* [Task instructions] Reproduce every line of the data below without changing anything, but leave the pictures out of your answer.

* [Record set]
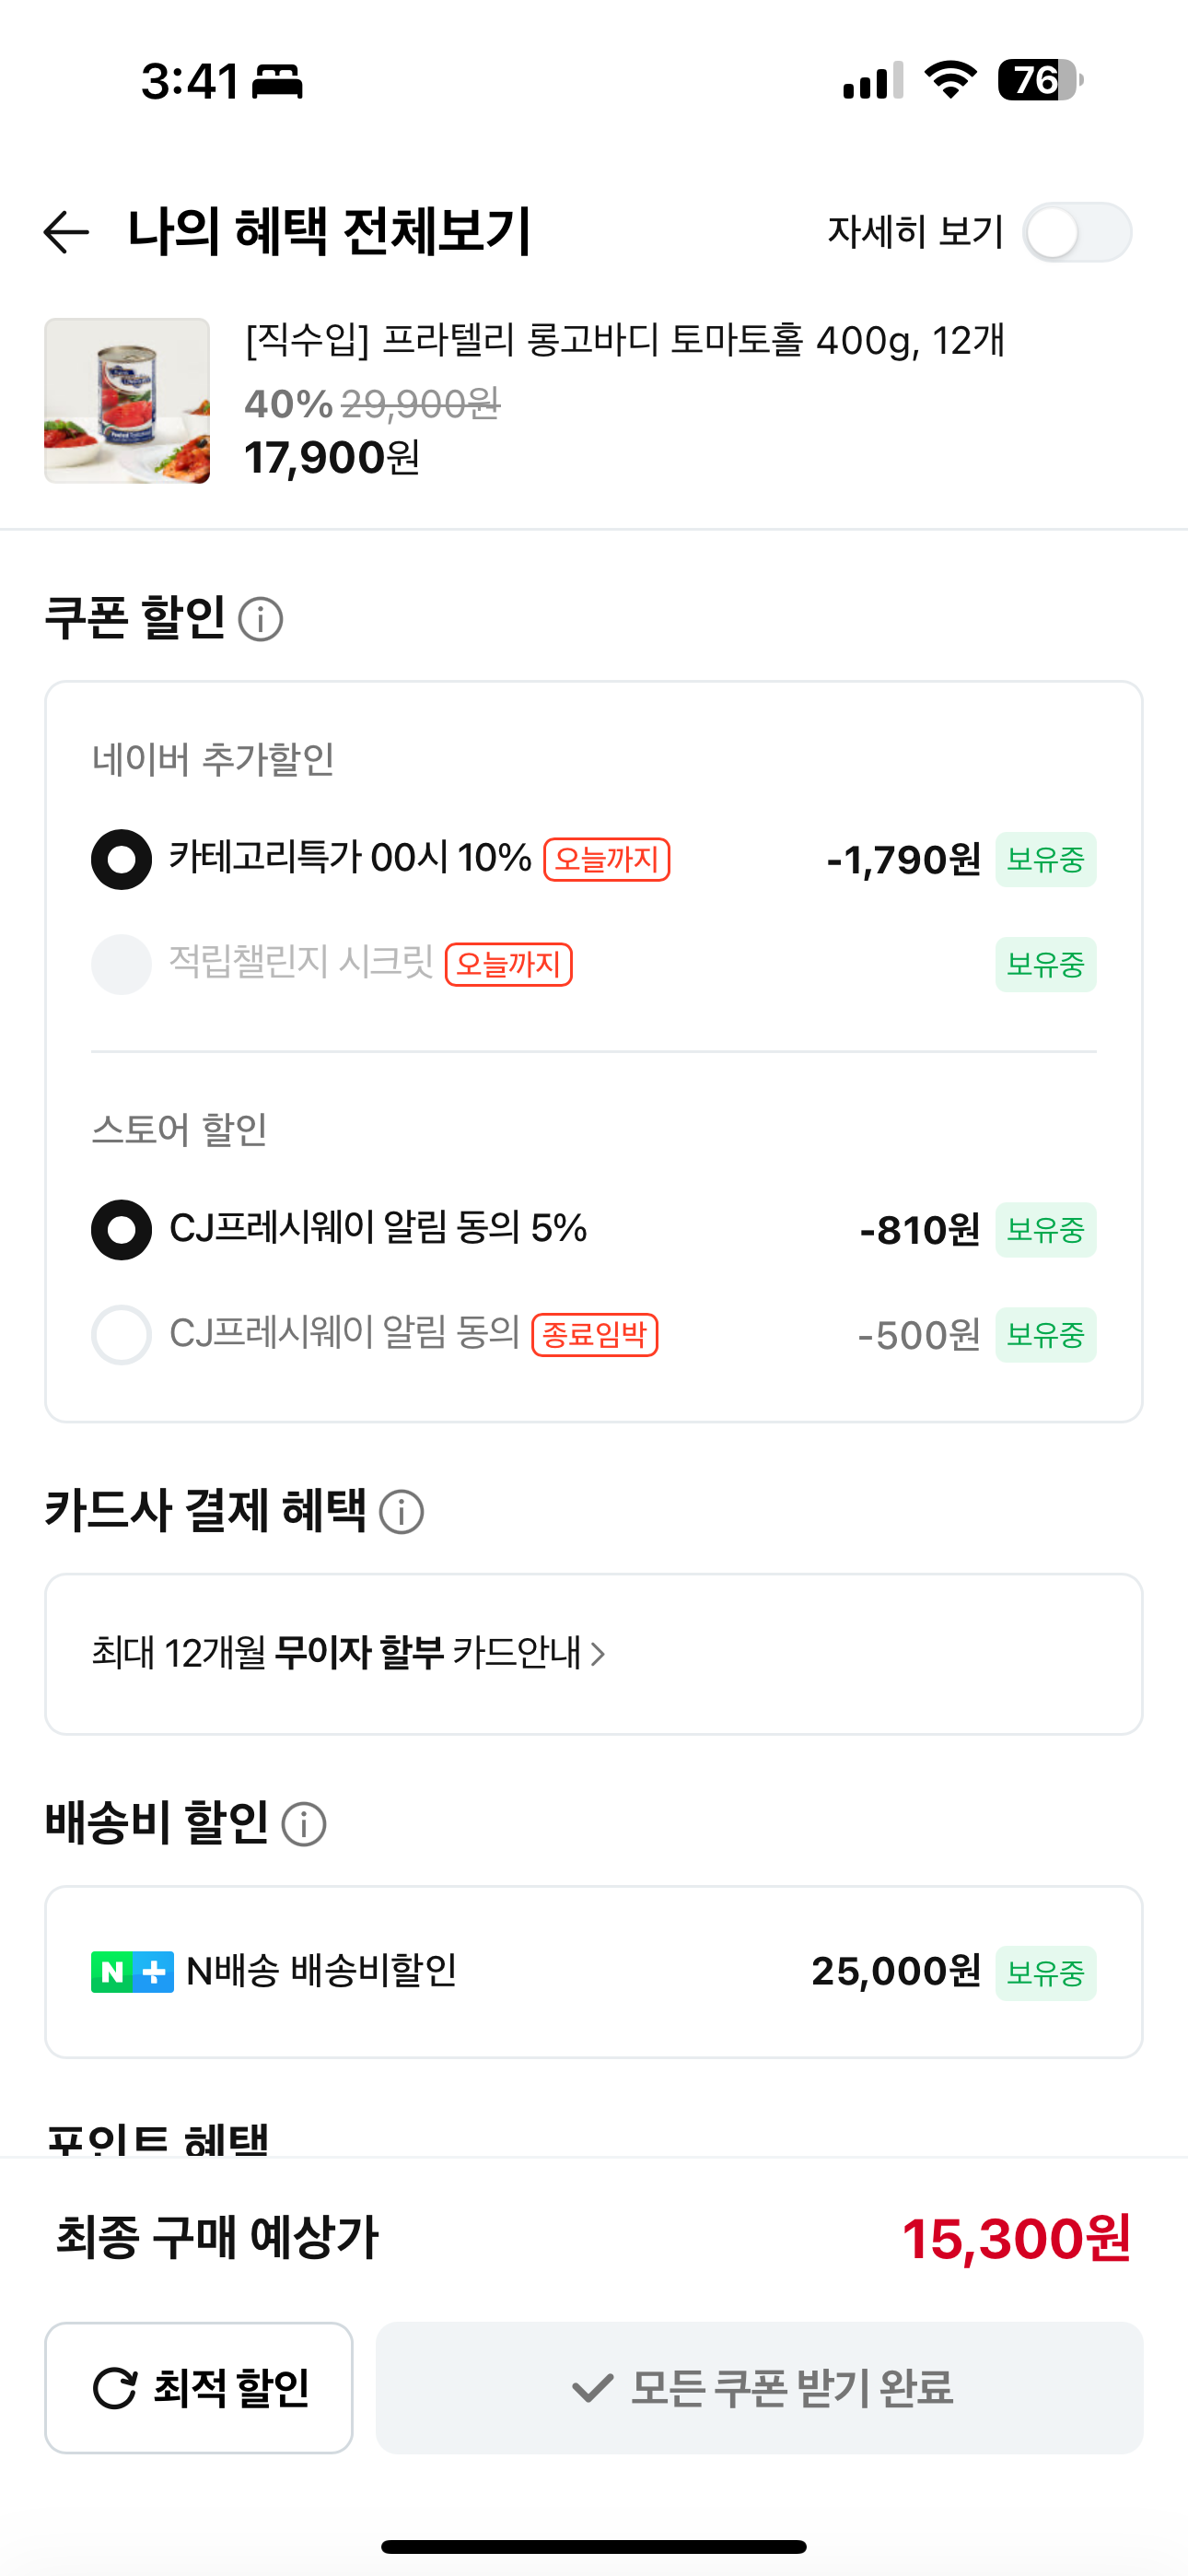The image size is (1188, 2576).
Task: Tap the 15,300원 final price
Action: [1016, 2239]
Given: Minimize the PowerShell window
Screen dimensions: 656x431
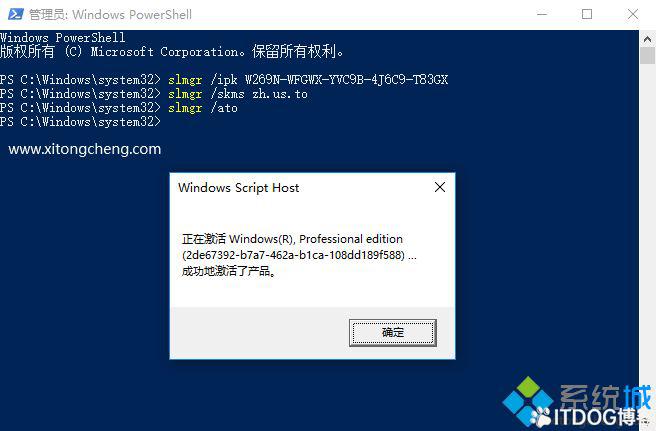Looking at the screenshot, I should tap(542, 14).
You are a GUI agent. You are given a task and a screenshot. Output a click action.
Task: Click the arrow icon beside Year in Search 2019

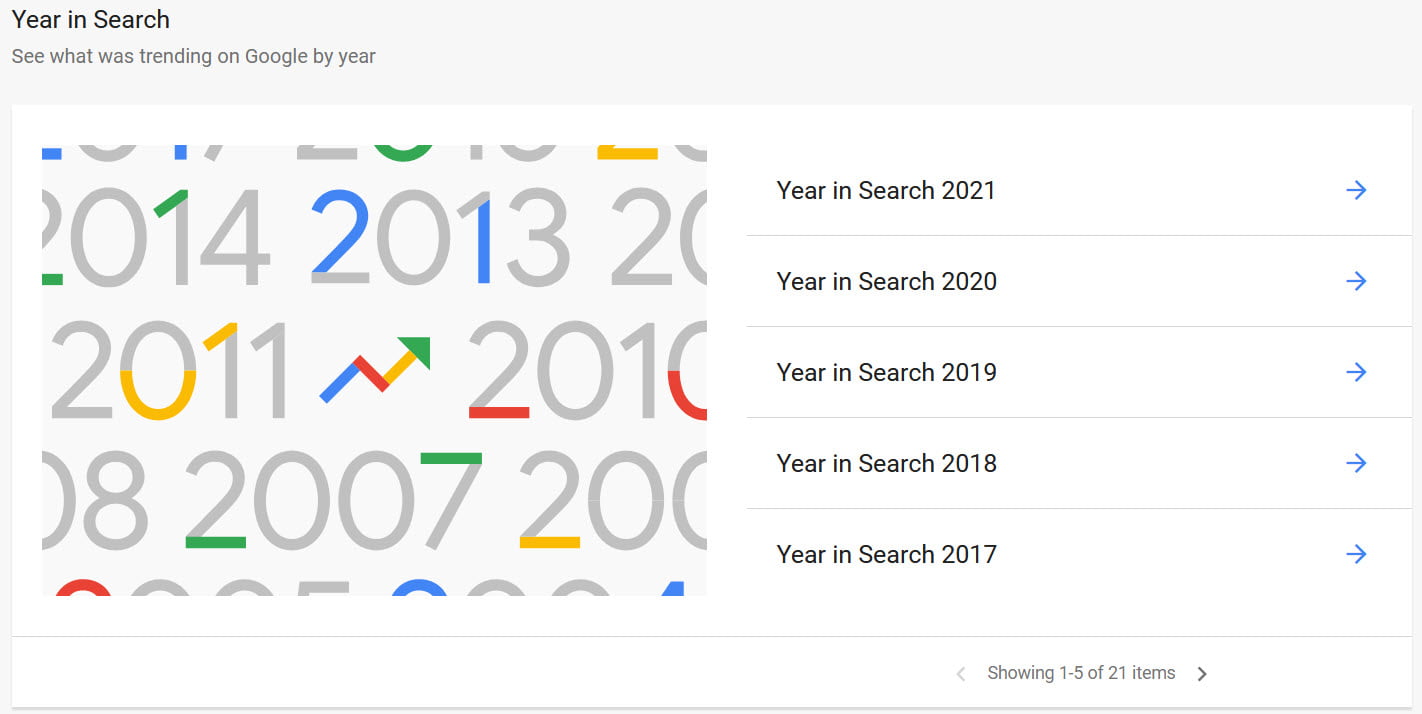[x=1356, y=372]
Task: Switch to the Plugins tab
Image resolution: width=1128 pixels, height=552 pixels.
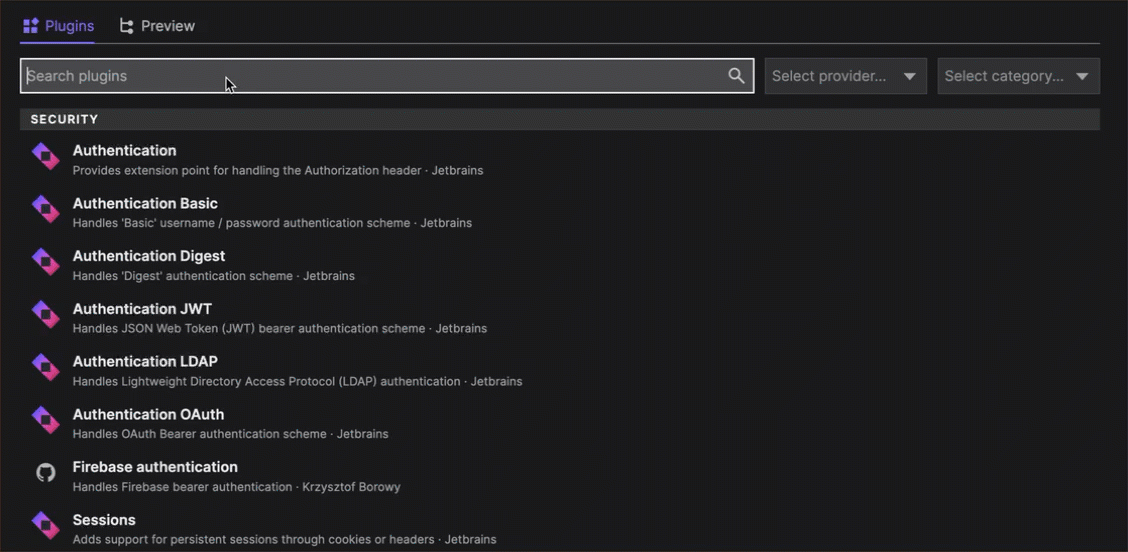Action: 58,26
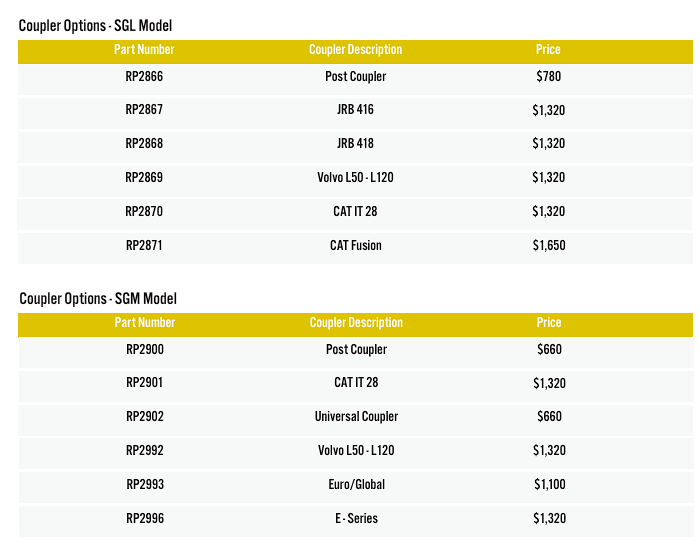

* [Answer to the problem]
The image size is (1188, 2576).
Task: Tap the 15,300원 final price
Action: [1016, 2239]
Given: Minimize the PowerShell window
Screen dimensions: 656x431
Looking at the screenshot, I should tap(542, 14).
You are a GUI agent. You are given a task and a screenshot. Output a click action.
Task: Click the arrow icon beside Year in Search 2019

[x=1356, y=372]
Task: Switch to the Plugins tab
Image resolution: width=1128 pixels, height=552 pixels.
Action: 58,26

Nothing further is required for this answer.